From soda cans and ladders to electrical wiring and airplane fuselages, countless products are made by aluminum companies. Along with steel, it’s become one of the world’s most widely used metals. While you’ve almost certainly used a product containing this metal below, we’ve compiled a list of seven facts about aluminum that may surprise you.
It Doesn’t Rust
Since it doesn’t contain iron, aluminum doesn’t rust. Only metals containing iron, including steel, can rust. This makes aluminum an attractive choice of material for outdoor applications where moisture is a problem. Aluminum products can withstand rain, sleet, snow and humidity without rusting.
It’s the World’s Most Abundant Metal
Consisting of about 8.2% of the Earth’s crust, aluminum is the world’s most abundant metal. Because there’s so much aluminum readily available, it typically costs less than other, less-common metals.
Aluminum is also recyclable, meaning aluminum products can be smelted down and reused in other applications. According to the Aluminum Association, it’s the “most recyclable of all materials.” When aluminum is recycled, nearly all of the metal can be reused without creating any waste. And the Aluminum Association notes that recycling just a single aluminum can saves enough energy to power an MP3 player while listening to entire album of songs.

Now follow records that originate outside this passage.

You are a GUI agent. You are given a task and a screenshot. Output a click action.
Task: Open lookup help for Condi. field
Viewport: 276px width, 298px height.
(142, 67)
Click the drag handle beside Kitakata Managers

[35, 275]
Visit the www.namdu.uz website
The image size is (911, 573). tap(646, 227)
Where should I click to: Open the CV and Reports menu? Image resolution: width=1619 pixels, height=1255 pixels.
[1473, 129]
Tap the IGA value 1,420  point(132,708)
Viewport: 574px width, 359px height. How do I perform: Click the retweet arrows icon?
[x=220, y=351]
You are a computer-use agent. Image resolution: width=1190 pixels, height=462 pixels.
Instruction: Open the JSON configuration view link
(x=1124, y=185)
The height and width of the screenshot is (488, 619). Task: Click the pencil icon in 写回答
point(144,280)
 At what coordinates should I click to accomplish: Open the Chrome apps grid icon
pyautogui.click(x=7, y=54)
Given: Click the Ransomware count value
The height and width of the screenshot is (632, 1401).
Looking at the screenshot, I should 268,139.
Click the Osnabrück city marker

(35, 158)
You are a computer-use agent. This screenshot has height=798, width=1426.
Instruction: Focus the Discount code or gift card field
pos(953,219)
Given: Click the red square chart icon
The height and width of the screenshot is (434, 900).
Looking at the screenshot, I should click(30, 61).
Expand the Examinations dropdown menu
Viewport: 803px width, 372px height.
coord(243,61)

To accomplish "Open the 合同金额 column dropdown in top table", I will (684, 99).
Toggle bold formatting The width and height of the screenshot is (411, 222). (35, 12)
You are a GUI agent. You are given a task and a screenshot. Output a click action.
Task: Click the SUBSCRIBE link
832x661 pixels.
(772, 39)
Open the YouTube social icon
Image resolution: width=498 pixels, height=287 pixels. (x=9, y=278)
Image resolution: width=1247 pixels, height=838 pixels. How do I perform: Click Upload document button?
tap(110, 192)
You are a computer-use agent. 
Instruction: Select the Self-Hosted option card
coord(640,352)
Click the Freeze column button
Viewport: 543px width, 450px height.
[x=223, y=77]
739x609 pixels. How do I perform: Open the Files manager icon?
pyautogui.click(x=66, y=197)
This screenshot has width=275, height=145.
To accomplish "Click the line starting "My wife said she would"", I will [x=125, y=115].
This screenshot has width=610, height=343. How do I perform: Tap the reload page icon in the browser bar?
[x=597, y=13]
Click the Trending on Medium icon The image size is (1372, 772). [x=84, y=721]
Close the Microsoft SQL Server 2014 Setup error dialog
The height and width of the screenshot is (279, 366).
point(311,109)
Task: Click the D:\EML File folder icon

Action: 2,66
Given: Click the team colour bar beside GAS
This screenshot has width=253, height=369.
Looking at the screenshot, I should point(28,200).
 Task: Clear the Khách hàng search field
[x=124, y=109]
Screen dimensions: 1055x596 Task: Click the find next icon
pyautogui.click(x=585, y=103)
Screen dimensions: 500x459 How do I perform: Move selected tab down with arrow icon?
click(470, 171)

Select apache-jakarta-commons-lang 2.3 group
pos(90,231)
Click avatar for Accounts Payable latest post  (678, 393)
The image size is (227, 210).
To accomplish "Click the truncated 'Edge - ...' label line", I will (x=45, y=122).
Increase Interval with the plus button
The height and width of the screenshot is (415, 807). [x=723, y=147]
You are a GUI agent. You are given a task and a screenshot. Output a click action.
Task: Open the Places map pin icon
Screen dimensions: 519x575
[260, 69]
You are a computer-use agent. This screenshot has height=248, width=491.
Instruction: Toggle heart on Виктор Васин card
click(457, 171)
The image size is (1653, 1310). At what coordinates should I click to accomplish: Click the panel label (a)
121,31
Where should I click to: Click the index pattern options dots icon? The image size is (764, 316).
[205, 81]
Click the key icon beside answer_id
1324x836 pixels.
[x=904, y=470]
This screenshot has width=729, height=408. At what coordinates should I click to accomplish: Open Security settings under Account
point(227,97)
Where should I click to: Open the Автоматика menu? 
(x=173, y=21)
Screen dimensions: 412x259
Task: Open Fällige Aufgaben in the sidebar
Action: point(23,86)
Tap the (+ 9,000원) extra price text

It Weighs One-Third Less Than Steel
One of the reasons aluminum has become such a widely used metal in the manufacturing industry is because of its lightweight characteristics. On average, aluminum weighs one-third less than steel. If a block of steel weighs 100 pounds, for example, an aluminum block of the same size would weight just 33.3 pounds.
It Was Used Thousands of Years Ago
Some of the first documented uses of aluminum occurred thousands of years ago in Ancient Greece. Back then, people would dye their clothes with alum, which of course, contained aluminum. With that said, industrial production of aluminum as a metal didn’t begin until the late 19th century when the Heroult process was invented.
It’s Resistant to Heat
While lightweight, aluminum is highly resistant to heat. It will still smelt from a solid to liquid state when exposed to enough heat, but it takes temperatures in excess of 1,220 degrees Fahrenheit to smelt aluminum.
Aluminum is a ductile metal that’s easy to bend and shape. Using basic tools and minimal pressure, manufacturing companies can mold aluminum into the necessary shape for their respective applications. Its low ductility makes it ideal for forming and molding applications when compared to metals with a higher ductility.